- Tasks to perform:
[1] According to the knife review, what is the blade length of the Benchmade Auto Immunity?
[2] Please pick up the knife review from its final sentence and carry it on.
BEGIN Source
The Benchmade Immunity is a small folding knife. But it proves the proverb “good things come in small packages” is right on the money.
At an overall length of 5.95 inches, the full-size Benchmade Auto Immunity reviewed here is smaller overall than the blade on many of my larger knives. Indeed, it packs exactly 2.49 inches of steel in its cutting implement.
But oh, what a steel it is! The M4 Wharncliffe is a wonder to behold. So, let’s dial it back a touch and look at this new family of knives.
In short: The Benchmade Immunity family is composed of the Full Immunity, Full Immunity Automatic, and an automatic folding knife with a sub-2-inch blade (legal in California) called the Partial Immunity. The two full-size knives are incredibly versatile EDC tools, with the automatic and manual versions trading spots as my favorites among the group. The Partial Immunity is still very capable for a very small blade, but would not be my top choice unless you must have an auto and face stringent laws. Regardless of which you choose, these are exceptional knives manufactured to high tolerances with premium materials.
In my testing, I decided to focus on the Immunity Auto, because darn it if I didn’t fall a little bit in love.
- Overall length 5.95"
- Blade length 2.49"
- Blade material CPM M4
- Blade style Wharncliffe
- Weight 2.29 oz.
- Excellent steel
- Acute Wharncliffe tip
- Small but very capable
- The handle may be too small for bigger hands
- Expensive, especially for its size
Benchmade Immunity Review: A Tiny Titan Tool
To say the Benchmade Immunity packs a punch is an understatement. I carried the Immunity Auto for about 2 months as my everyday knife, and it’s proven to be a workhorse.
While diminutive in stature, the Immunity is a rock-solid implement in the hand. Rarely have I used a folding knife that felt so burly and stout, even hard-use knives of much heavier or larger proportions.
And really, this might be in part due to the small size. The Immunity’s small machined aluminum handle fits mostly within my three forefingers and thumb, leaving my pinky finessing the back of the handle. There isn’t a lot of room for leverage, which may contribute to the overall stout feeling of the knife.
But that’s not a copout on Benchmade’s part. The overall tolerances and build are incredible. The blade locks up so hard that blade play is imperceptible.
The blade feels impressively strong and ships razor-sharp. It’s built for business. For EDC folding knife tasks, it’s darned near perfect with an aggressive point that slices boxes with ease.
END Source
BEGIN Data excerpts
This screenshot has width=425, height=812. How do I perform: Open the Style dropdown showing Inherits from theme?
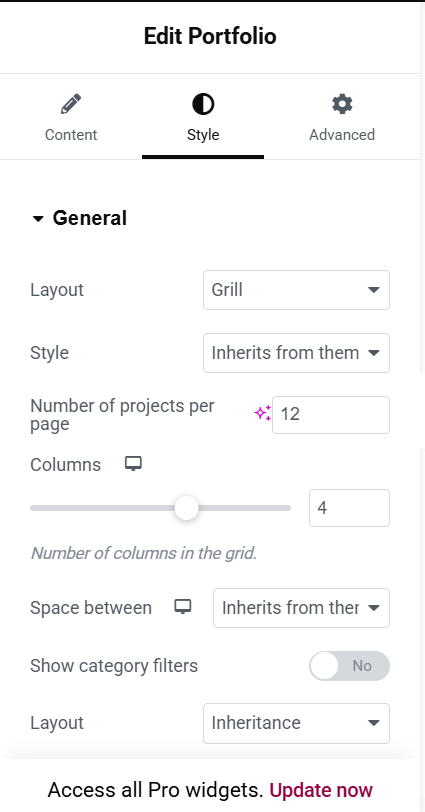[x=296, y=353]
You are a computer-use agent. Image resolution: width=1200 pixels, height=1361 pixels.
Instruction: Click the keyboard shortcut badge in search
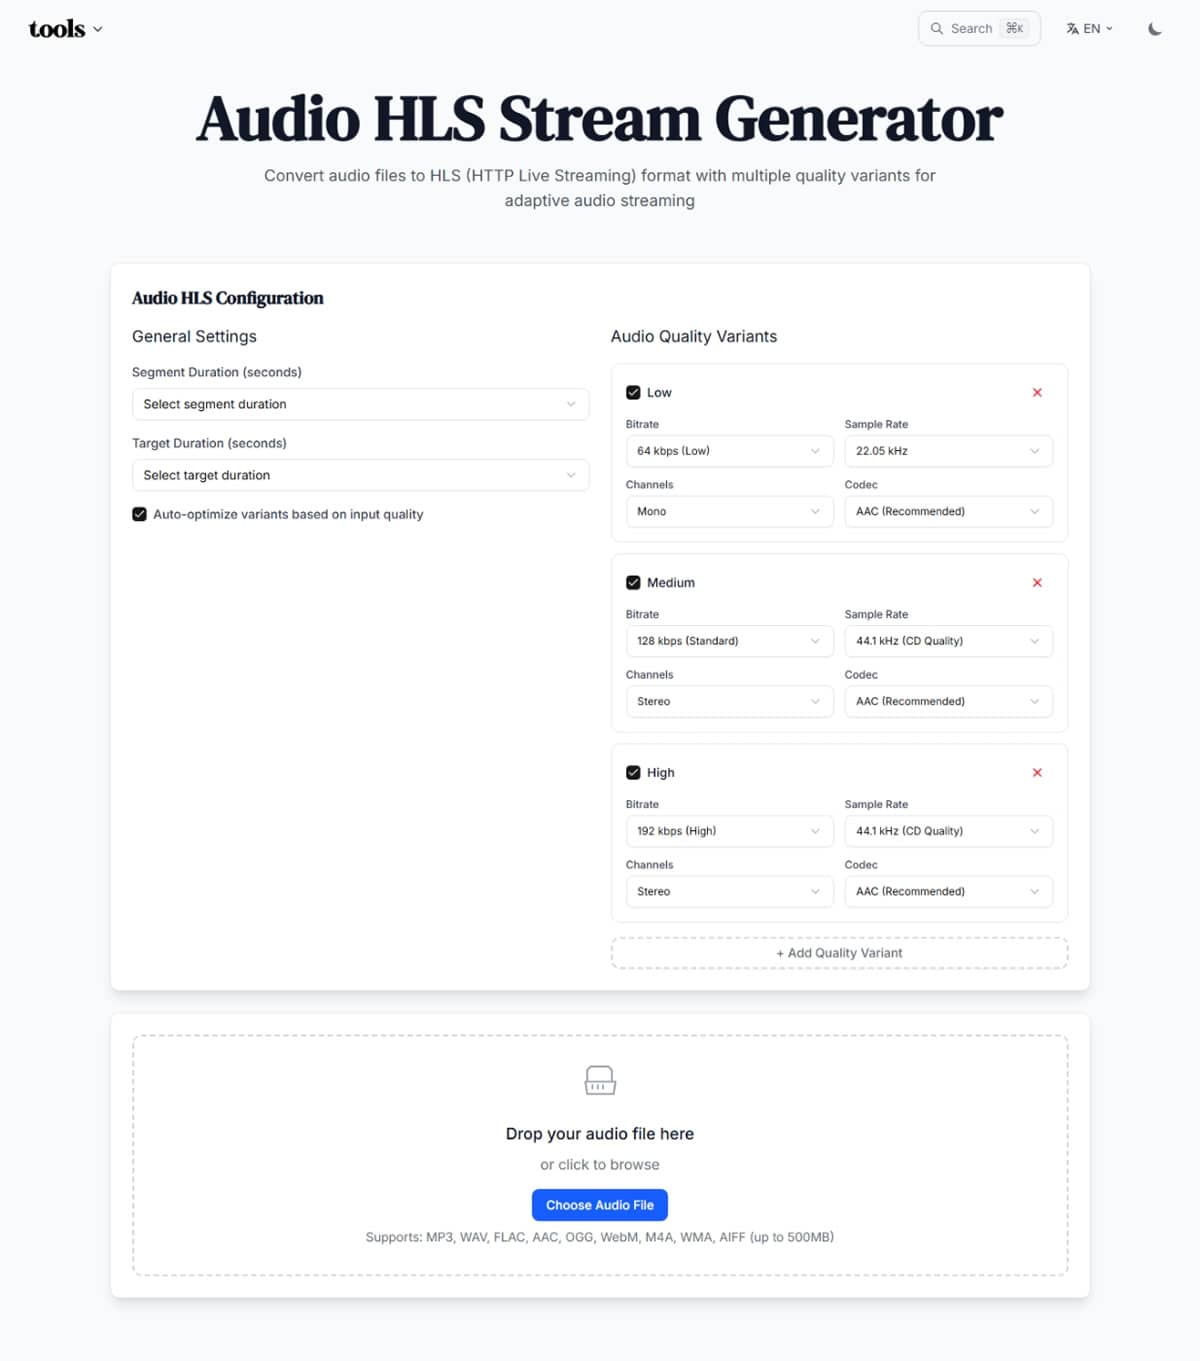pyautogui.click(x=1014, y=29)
END Data excerpts
- Answers to each task:
[1] 2.49 inches

[2]
I also put the edge to use making feather sticks and wood chips, a generally handy application for firestarting. Even after going ham on a hard piece of very dry plum wood, the blade remained extremely sharp. And really, the tool felt great in the whittling motion thanks to the aggressive thumb jimping.
Automatic Version: Speedy, Safe
I want to dial in specifically to the automatic version, as I imagine it will be a very popular configuration. As I’ve mentioned in previous articles, I tend to avoid auto-opening knives. But either my opinion is drifting, or I’ve stumbled upon another really excellent auto-opener with the Benchmade Immunity.
The Immunity Auto is really slick. It uses a strong and reliable crossbar lock to both secure the knife open and activate the auto-opening blade. While this works great on its own, Benchmade went a step further, adding a safety block to the back of the handle. Slide it forward, and there is no way to move the crossbar.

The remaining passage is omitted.